One of the most complete and important analyses of Hamlet is Dover Wilson’s What Happens in Hamlet
(1935). Wilson offers in this book a careful analysis of all the dramatic elements in the play and a detailed
exposition of the background of certain Elizabethan beliefs necessary to understand some aspects of the
play. In a section of his book called “The heart of the mystery”, Wilson rejects the ideas of those critics that
had applied psychological realism such as Bradley and had analysed Hamlet’s suffering is provoked “by the
burden which fate lays upon his shoulders” and indicates that critics should centre on the text and should
not make up a hero’s life out of it. Shakespeare was not thinking in psychoanalytical terms, he was not
dealing with childhood traumas and Hamlet should be analysed, not as a real human being, but as a
character in the play. We are facing art and dramatic illusion, which have completely different parameters
than the ones in real life.
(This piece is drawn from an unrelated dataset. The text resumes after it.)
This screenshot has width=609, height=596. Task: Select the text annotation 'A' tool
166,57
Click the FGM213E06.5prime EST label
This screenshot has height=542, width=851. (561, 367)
Wilson observes how, despite the fact that Hamlet’s mind could appear as
damaged, its grandeur remains intact. He acknowledges the fact that for many critics this could represent a
contradiction, however, “we are not moving in the realm of logic”, he argues. Shakespeare’s task was not to
create a psychologically balanced being. It was to give shape to a being able to provoke such wonder and
emotion in the spectators that would at the same time accept such being as entirely human. Wilson alleges
that Shakespeare does not let us see the truth of Hamlet’s madness. And one of the devices of the playwright
uses in order to impede us from knowing where Hamlet’s mental health ends and insanity begins in his “antic
disposition”. Wilson also alludes to the question of Elizabethan notion of melancholy. Wilson has a curious
theory that links Hamlet’s nature with the personality of the “brilliant, melancholy and ill-fate Earl of Essex”.
Essex died on the scaffold six or twelve months before Hamlet was first performed on stage. Wilson argues
that this theory would explain the mystery surrounding the image of the prince of Hamlet. He affirms that if
the Elizabethan spectator had recognised in Hamlet traits of Essex they would have understood the question
of the protagonist’s mystery. However, Wilson acknowledges that his theory merely offers the historical
origin of Hamlet’s mystery since the real nature of such a mystery is dramatically constructed. We must
never forget Hamlet is a tragedy and not historical fact.